While gas prices in the Rochester area topped out at $3 per gallon this week — the highest Memorial Day week average locally since 2018 — experts are predicting a spike in travel for the holiday.


GasBuddy this week said the average price of a gallon of gas in Rochester rose 2.5 cents to $3, while AAA Western and Central New York reported an average price of $3.02. A year ago, the average price at the pump was $2.17 locally.

Statewide, AAA reported the average price as $3.07, up from $2.18 a year ago. Nationally this week, the average price for unleaded gas was $3.04, according to AAA and $3.02, according to GasBuddy.

“In the lead up to Memorial Day, we haven’t seen gas prices come down much, though with oil’s recent move lower we should start to see more drops at the pump materialize in the days ahead,” said Patrick De Haan, head of petroleum analysis for GasBuddy. “With the Colonial Pipeline situation continuing to improve in Southeastern states, fueling up for the holiday weekend shouldn’t be too challenging, save for a few pockets in Georgia, North Carolina and South Carolina, where outages remain a bit higher than neighboring states.”

De Haan said we can expect prices to continue to inch lower and advised motorists to wait to fuel up for weekend travel.

“Motorists need not rush to fill their tanks as the drop in oil prices should manifest into lower gas prices as we begin the summer driving season,” he said.

GasBuddy is not expecting summer gas prices to set any records; rather the company is predicting a settling to levels similar to 2018.

AAA is expecting a significant rebound in the number of Americans planning to travel this weekend. From May 27 through May 31, more than 37 million people are expected to travel at least 50 miles from home, a 60 percent increase from last year when just 23 million people traveled. Last year’s travel, during the height of the pandemic and stay-at-home orders, was the lowest on record since AAA began keeping records in 2000.

“As more people get the COVID-19 vaccine and consumer confidence grows, Americans are demonstrating a strong desire to travel this Memorial Day,” said Paula Twidale, senior president of AAA Travel. “This pent-up demand will result in a significant increase in Memorial Day travel, which is a strong indicator for summer, though we must all remember to continue taking important safety precautions.”

In a press conference Thursday, AAA said that daily car rental rates have doubled compared with last Memorial Day, topping out at $134. Some consumers have experienced high costs and limited availability of rental cars in some markets due to rental companies selling off their fleets last year, as well as the chip shortage impacting auto manufacturers limiting inventory among rental companies.

▸ Goal of the exercise
Pick up the news piece on Memorial Day gas prices and travel right after its last sentence, and keep writing it.

▸ Record extracts

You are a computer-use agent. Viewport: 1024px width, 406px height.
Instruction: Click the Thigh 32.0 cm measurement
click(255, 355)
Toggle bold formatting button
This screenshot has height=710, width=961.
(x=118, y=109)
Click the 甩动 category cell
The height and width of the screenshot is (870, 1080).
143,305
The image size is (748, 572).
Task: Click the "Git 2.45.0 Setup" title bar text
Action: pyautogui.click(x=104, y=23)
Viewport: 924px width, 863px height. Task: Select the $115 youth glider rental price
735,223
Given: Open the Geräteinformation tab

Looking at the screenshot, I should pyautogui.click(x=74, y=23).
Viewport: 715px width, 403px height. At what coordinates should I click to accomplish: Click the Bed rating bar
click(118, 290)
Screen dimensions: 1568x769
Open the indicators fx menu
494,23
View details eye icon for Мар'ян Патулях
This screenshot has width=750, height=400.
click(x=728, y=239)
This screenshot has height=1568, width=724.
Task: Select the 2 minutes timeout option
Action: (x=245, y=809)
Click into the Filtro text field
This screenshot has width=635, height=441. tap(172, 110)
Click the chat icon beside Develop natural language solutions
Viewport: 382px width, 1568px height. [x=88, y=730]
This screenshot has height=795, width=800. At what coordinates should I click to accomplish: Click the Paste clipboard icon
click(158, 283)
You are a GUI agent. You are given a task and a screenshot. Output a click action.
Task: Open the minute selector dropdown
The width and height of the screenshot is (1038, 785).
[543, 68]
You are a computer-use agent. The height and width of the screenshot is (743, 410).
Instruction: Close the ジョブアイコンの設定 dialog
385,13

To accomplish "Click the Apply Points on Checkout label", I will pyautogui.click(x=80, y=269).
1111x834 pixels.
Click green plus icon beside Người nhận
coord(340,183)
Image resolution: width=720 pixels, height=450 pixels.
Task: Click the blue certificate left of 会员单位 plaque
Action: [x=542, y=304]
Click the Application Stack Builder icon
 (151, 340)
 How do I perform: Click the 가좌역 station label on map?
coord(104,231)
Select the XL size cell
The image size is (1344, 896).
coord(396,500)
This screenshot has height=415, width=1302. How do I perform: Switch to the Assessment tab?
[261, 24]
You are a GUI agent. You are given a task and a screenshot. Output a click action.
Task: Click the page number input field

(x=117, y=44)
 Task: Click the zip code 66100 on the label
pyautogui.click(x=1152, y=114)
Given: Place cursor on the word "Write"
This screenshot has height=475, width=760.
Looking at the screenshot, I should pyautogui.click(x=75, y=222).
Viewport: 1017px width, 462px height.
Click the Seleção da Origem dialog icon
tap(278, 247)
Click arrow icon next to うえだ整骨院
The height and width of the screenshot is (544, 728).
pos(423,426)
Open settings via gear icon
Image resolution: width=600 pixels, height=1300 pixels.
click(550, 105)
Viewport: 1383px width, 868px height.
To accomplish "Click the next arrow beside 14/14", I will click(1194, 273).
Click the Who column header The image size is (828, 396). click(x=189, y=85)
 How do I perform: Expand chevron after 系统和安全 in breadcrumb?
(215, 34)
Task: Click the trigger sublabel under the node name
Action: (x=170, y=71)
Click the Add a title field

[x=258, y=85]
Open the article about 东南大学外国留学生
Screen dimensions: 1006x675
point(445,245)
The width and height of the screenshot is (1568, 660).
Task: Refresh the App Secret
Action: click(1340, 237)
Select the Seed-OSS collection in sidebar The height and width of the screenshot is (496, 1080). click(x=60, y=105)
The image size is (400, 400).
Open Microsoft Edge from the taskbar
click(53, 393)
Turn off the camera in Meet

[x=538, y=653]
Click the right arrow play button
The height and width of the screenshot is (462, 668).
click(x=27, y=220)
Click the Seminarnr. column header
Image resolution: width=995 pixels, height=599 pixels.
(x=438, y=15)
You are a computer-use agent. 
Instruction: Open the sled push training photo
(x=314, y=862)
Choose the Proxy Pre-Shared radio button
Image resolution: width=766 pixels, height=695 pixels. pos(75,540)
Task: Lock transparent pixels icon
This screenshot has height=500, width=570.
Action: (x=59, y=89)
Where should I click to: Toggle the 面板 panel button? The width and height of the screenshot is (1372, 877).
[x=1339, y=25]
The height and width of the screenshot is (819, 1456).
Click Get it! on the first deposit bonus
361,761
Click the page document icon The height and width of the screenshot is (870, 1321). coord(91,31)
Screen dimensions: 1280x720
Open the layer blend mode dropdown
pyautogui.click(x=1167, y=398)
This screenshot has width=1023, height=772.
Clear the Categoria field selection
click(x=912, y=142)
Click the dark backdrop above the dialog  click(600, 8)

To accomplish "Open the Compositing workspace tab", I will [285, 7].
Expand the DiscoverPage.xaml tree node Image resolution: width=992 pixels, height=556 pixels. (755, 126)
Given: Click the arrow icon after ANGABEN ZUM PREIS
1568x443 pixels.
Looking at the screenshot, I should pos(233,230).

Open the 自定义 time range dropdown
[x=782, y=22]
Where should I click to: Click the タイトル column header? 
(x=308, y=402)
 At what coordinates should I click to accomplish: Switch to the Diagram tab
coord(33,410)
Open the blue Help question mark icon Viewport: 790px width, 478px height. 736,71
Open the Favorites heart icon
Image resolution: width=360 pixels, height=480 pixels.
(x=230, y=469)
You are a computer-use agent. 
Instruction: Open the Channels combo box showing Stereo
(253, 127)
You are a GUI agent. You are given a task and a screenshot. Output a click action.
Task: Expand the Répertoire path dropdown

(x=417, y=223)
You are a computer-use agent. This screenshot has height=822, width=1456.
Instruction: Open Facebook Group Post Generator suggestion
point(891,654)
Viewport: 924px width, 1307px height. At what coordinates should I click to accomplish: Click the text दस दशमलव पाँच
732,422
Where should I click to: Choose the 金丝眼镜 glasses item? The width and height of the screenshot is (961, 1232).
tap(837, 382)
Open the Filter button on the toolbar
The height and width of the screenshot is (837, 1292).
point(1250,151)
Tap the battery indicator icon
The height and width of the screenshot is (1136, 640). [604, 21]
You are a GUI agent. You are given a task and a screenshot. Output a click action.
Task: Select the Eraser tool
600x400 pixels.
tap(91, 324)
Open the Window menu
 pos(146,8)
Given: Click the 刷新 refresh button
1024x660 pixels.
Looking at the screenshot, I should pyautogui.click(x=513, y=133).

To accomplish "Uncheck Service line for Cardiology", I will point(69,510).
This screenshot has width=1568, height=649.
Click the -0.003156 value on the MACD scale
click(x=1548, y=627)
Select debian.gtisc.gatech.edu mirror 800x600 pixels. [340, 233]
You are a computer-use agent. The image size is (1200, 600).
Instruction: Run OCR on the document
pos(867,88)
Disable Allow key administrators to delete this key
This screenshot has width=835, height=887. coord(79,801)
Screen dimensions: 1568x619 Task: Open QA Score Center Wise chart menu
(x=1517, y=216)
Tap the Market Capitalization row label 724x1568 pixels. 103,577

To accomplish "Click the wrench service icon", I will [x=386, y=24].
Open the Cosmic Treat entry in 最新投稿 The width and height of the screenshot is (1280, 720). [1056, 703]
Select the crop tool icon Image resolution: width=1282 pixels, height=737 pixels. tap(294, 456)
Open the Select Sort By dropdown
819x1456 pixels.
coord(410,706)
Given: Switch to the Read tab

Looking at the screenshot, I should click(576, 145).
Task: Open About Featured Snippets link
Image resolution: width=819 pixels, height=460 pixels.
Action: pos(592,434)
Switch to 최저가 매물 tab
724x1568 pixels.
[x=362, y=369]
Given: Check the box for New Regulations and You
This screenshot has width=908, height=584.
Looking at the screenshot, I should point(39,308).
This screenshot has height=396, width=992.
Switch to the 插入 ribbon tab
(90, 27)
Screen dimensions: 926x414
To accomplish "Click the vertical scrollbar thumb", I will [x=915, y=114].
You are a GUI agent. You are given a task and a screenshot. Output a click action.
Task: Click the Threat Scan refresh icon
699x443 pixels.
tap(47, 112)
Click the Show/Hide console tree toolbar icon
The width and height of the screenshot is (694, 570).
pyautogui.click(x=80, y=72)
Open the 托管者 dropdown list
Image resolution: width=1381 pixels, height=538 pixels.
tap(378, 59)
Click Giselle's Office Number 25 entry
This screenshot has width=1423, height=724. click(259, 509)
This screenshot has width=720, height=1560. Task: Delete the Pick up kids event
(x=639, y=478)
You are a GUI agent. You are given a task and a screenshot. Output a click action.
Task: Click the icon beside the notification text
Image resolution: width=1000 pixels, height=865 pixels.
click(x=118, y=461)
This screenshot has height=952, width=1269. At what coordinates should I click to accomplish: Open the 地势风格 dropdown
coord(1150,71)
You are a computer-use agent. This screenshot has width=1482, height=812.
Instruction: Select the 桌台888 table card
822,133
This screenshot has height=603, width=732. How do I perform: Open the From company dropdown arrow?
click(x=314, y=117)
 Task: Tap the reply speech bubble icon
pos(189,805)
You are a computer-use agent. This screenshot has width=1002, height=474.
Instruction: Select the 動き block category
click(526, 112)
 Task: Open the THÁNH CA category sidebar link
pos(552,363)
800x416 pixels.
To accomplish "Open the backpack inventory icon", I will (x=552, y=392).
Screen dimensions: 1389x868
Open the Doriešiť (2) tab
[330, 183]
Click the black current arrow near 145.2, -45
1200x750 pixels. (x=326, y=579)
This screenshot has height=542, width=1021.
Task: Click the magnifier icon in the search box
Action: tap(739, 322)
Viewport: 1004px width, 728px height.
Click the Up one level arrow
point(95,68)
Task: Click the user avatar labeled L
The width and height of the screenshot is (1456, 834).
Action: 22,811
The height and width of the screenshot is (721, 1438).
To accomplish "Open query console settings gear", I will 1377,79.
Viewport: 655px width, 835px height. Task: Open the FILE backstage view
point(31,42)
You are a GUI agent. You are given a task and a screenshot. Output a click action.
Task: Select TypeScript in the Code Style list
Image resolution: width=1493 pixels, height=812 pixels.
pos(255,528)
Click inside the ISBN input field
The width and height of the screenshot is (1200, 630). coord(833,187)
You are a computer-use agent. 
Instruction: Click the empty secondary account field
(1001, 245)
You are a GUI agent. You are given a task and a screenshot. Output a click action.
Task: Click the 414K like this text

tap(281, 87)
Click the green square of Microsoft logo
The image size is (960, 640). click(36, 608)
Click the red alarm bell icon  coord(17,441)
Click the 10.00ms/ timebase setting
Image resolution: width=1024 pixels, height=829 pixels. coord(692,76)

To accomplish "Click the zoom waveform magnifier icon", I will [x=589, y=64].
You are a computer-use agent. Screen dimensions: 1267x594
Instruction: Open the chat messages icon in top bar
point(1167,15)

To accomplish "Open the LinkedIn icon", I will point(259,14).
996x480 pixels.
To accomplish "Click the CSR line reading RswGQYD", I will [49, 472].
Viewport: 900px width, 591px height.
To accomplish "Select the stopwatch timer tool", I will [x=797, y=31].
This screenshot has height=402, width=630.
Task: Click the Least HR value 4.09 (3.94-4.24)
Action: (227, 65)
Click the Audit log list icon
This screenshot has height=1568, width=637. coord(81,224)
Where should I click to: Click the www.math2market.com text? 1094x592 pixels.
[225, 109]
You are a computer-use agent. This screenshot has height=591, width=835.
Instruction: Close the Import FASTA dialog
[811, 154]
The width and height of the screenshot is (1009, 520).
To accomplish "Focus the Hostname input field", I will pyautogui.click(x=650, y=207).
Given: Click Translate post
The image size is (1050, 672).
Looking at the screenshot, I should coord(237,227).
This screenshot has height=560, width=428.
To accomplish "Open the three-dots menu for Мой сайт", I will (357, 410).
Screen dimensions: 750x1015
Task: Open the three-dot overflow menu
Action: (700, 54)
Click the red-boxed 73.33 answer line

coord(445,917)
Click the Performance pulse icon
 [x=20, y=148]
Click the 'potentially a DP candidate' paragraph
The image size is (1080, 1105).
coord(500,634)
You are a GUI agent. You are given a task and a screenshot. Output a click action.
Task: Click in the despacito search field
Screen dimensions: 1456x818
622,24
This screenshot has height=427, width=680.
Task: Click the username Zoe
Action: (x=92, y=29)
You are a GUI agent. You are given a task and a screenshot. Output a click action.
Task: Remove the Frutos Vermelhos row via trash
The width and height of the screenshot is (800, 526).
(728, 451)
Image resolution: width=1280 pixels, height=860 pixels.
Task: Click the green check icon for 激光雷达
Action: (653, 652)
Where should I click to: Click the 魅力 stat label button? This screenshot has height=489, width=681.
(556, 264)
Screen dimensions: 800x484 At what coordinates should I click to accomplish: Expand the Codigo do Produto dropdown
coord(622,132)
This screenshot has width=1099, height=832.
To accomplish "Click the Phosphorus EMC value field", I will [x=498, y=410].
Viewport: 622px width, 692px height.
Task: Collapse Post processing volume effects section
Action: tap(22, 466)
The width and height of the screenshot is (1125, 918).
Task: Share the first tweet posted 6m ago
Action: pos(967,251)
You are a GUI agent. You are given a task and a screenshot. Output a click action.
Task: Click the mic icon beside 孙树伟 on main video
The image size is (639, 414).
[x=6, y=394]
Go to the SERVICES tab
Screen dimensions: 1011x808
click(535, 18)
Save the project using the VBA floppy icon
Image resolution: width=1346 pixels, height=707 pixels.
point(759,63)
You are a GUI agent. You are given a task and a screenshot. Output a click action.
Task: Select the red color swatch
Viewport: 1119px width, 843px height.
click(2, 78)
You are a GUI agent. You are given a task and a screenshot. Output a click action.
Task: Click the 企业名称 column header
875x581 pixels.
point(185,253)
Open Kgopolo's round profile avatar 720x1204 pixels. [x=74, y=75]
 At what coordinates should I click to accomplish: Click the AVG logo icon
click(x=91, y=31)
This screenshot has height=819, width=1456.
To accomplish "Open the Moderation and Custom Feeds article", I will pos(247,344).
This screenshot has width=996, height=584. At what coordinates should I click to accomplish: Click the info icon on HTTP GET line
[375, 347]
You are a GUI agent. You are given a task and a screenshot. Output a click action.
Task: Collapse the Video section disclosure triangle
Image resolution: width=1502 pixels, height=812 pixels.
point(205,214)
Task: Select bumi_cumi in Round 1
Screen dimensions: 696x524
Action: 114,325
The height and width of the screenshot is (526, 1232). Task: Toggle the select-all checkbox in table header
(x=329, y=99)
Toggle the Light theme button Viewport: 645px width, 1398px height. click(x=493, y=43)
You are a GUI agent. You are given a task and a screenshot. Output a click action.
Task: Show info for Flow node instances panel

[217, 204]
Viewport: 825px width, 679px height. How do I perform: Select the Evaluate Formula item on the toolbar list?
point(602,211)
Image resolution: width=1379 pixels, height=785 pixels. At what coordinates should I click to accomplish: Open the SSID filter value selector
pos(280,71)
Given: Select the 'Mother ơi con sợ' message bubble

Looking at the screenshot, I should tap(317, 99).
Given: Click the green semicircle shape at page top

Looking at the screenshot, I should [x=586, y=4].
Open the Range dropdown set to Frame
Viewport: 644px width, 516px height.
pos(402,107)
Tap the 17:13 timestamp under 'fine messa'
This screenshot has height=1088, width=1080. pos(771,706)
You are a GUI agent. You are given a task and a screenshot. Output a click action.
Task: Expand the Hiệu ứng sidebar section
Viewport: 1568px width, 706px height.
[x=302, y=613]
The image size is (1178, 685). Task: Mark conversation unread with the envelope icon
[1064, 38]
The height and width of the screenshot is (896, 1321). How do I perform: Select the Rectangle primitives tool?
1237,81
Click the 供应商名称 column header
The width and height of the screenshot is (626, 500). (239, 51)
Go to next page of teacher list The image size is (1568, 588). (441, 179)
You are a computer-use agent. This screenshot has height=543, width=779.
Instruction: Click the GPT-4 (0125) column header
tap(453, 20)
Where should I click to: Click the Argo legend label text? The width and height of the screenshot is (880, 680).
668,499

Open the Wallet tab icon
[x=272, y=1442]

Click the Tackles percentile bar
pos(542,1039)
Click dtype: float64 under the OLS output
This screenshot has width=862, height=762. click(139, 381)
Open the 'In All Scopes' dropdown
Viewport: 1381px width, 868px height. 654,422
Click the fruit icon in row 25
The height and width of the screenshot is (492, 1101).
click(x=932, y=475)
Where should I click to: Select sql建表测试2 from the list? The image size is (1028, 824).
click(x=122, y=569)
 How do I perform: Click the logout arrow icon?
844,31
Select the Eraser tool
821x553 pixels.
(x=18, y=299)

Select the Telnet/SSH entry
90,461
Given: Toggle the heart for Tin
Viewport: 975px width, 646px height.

▸ Output for this task
AAA also noted that average airfares have increased 14 percent over last Memorial Day and mid-range hotel rates have increased between 29 and 34 percent, with nightly rates between $140 and $181 for AAA Two Diamond and AAA Three Diamond hotels, respectively.

The Transportation Security Administration (TSA) this week said it is prepared for an expected increase in the number of travelers who will be flying out of Frederick Douglass Greater Rochester International Airport.

“We are prepared to handle the expected increase in travel volume this summer and at the same time, TSA is committed to supporting a healthy and secure environment for airline passengers, security personnel and airport employees,” said TSA’s Federal Security Director for Upstate New York Bart Johnson. “For those who will be traveling this summer, travelers need to know that the checkpoint experience will look different to those who have not flown since the start of the pandemic, and individuals flying out of Rochester should be prepared for those changes.”

Everyone in the airport is required to wear a mask when they are in airports, bus and rail stations, as well as while on passenger aircraft, public transportation, passenger railroads and over-the-road buses operating on scheduled fixed-routes, officials noted. If a traveler does not have a mask, a TSA officer will offer one to that individual at the checkpoint.

“We have what I call a ‘new normal’ at airport security checkpoints since the start of the pandemic,” Johnson said.

A TSA officer cleans a bin at Frederick Douglass Greater Rochester International Airport. (provided)
A TSA officer cleans a bin at Frederick Douglass Greater Rochester International Airport. (provided)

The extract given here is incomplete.